As we have previously discussed, determining when a delivery should proceed through a vaginal birth or Cesarean section-either planned or emergency-is one of the most critical decisions that must be made by an expectant mother and her medical team. C-section rates in the United States are currently approximately 31%, indicating that doctors are increasingly taking a cautious approach to avoid the risks to a mother and baby that may result from a vaginal birth.
Risks from a C-section
However, although they are currently the most common surgical procedure performed in the United States, C-sections still present certain risks, which can increase significantly with each repeat C-section. For some women, repeat C-sections can result in a weakened uterine wall, which may cause problems in later pregnancies; complications with the placenta in later pregnancies, such as placenta accreta or placenta previa, which can lead to hemorrhaging by the mother or require early delivery of the baby and resultant issues; or injuries to the bladder.
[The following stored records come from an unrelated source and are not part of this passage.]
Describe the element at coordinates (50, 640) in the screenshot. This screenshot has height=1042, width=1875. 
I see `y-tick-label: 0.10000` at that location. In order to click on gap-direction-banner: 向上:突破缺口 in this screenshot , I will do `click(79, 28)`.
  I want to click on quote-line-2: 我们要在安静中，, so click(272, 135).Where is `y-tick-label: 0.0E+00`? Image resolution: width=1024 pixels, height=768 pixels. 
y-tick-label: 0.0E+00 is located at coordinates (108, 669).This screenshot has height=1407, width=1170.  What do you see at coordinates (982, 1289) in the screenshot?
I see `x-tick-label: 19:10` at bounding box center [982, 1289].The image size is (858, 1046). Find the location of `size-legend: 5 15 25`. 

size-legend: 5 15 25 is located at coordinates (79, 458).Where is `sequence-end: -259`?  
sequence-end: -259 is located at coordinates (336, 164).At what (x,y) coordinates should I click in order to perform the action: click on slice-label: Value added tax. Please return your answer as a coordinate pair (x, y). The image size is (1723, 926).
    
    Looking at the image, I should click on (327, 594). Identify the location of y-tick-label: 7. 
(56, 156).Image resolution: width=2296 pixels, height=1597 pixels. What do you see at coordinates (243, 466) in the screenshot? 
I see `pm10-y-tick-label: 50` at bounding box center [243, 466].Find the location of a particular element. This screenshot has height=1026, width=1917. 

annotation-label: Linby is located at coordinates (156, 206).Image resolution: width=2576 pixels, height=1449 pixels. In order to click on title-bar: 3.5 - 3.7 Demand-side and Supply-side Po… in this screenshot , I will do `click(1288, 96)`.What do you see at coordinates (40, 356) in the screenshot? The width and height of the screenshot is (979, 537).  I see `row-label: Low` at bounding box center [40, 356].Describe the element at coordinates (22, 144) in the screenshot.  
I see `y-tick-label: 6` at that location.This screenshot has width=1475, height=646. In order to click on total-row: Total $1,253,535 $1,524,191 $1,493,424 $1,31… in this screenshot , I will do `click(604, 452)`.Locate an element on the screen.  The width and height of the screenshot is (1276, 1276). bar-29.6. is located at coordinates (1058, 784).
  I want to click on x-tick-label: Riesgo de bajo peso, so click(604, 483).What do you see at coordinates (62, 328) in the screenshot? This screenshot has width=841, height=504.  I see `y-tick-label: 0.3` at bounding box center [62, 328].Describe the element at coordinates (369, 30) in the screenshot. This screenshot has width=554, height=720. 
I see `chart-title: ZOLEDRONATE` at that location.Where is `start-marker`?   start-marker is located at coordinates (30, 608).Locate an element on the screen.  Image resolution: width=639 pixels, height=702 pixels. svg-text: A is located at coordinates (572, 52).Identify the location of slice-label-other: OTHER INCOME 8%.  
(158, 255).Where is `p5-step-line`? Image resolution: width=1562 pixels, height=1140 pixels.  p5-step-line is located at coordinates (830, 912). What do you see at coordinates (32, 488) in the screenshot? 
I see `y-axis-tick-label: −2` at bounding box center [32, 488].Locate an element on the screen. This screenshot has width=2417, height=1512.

In extreme cases, a C-section may result in heavy bleeding that can be controlled only through a hysterectomy. Moreover, because doctors generally advise that a woman have no more than three C-sections, a C-section may impact the number of children that a couple can have. Expectant mothers should therefore be comfortable that the risks of proceeding with a vaginal delivery outweigh the risks of the C-section itself.
Adding to this calculation, recent research indicates that C-sections may not be necessary in some cases where they are traditionally performed. A new international study published in early October in the New England Journal of Medicine found that the outcomes of the deliveries in the study were the same regardless of whether the mothers and doctors planned for a C-section or for a vaginal delivery (and resorted to an emergency C-section only when a vaginal delivery would have been too dangerous). The outcomes of the deliveries that were considered included rates of injuries to the babies, such as fractures; need for oxygen by the babies; low Apgar score after delivery; infections in the mothers; and deaths of mother or baby within 28 days after delivery. To control for a common cause for emergency C-sections, women were not included in the study if the twin expected to be delivered first was in the breech position after 32 weeks of pregnancy. Ultimately, the mothers who planned for C-sections had them 91% of the time. However, mothers who planned for vaginal births needed to have C-sections only 44% of the time. Outside of the study, the C-section rate of twin births was approximately 75% in 2008, the most recent year calculated.
The discrepancy between the C-section rate in the study, where they were performed only when necessary to avoid specific risks, and in the general population indicates that C-sections are used to deliver twins far more frequently than required. Given the risks associated with C-sections, women must carefully consider whether they are necessary in their unique circumstances. Women must also ensure that they are adequately advised by their medical team of the need for a C-section.